■ **INPUT**

Content starts

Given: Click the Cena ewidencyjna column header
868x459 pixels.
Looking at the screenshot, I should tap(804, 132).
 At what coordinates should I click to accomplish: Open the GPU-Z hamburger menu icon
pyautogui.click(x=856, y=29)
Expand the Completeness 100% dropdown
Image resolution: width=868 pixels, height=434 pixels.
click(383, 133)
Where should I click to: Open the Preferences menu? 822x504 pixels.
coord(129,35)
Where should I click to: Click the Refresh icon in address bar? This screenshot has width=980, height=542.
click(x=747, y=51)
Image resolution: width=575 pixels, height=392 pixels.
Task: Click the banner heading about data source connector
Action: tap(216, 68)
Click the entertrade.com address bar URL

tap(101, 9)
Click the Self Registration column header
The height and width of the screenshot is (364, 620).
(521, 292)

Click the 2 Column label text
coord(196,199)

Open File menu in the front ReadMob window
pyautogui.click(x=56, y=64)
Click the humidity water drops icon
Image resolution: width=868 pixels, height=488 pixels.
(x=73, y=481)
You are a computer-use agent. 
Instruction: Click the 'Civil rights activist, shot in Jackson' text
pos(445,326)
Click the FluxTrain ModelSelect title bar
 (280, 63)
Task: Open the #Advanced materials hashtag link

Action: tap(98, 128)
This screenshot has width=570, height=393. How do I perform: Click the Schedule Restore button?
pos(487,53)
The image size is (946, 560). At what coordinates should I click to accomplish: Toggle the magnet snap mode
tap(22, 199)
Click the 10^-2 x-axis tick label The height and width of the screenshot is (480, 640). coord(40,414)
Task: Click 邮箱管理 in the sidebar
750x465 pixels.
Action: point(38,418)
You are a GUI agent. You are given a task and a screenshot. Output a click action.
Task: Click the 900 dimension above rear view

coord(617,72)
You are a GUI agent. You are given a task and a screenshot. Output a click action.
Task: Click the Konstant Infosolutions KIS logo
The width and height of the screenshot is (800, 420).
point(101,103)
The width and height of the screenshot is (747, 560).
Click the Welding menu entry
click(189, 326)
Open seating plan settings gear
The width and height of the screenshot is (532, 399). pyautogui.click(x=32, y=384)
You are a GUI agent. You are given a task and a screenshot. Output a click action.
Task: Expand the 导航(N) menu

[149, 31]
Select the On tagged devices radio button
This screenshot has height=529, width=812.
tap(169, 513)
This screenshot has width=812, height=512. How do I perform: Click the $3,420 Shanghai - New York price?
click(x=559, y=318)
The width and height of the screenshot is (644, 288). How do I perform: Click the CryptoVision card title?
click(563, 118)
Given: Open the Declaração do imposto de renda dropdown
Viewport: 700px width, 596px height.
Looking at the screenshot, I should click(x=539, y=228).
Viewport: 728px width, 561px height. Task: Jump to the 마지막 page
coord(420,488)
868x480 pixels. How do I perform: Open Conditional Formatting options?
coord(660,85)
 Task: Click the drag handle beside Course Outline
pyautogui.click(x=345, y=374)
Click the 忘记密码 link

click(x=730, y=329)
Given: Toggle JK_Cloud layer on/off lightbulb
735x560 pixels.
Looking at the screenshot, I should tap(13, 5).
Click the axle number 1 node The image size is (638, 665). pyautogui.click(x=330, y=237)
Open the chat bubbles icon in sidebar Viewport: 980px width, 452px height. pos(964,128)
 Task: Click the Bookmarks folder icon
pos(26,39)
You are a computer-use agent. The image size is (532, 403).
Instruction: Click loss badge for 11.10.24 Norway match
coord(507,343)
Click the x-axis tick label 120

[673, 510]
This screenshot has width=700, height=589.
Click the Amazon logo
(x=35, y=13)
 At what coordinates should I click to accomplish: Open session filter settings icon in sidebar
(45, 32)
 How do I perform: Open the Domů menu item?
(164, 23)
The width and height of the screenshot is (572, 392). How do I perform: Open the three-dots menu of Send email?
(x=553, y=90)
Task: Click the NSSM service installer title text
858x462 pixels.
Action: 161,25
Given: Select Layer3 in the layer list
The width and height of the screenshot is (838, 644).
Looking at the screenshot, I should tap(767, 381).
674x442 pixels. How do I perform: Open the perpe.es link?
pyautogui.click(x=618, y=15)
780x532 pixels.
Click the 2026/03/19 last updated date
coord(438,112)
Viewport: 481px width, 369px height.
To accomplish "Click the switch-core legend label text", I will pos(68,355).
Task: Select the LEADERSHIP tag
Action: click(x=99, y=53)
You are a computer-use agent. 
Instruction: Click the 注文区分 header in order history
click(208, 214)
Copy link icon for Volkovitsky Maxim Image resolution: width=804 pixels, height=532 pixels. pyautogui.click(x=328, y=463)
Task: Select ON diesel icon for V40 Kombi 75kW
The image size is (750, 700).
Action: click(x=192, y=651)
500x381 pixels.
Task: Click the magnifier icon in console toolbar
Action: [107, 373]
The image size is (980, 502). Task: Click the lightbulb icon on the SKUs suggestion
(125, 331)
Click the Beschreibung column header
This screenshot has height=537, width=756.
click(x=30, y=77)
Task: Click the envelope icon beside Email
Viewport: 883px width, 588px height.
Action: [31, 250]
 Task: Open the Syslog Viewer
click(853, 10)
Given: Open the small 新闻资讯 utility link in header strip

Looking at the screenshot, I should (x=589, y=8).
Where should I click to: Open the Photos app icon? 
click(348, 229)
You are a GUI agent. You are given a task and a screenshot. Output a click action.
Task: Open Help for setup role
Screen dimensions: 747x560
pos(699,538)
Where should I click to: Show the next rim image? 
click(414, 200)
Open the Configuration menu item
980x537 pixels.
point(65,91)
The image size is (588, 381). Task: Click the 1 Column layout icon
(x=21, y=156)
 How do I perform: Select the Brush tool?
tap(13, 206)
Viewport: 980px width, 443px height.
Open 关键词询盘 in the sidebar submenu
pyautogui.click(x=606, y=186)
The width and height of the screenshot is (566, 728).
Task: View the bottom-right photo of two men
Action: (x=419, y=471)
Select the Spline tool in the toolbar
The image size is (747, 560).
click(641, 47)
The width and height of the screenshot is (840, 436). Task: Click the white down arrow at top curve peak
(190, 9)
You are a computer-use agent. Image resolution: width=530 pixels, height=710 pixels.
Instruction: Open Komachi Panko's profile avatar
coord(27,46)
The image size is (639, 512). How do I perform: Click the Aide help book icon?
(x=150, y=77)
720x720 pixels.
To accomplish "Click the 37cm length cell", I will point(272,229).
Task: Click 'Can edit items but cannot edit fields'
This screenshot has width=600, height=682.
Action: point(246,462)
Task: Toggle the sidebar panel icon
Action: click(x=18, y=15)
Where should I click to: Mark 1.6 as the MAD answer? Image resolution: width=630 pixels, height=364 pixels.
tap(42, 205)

Content ends

■ **WORK TO BE COMPLETED**
All lines above that include the word "computer" must be copied into the answer.

■ **RESULT**
You are a computer-use agent. 
You are a computer-use agent. The image size is (532, 403).
You are a computer-use agent. 
You are a computer-use agent. Image resolution: width=530 pixels, height=710 pixels.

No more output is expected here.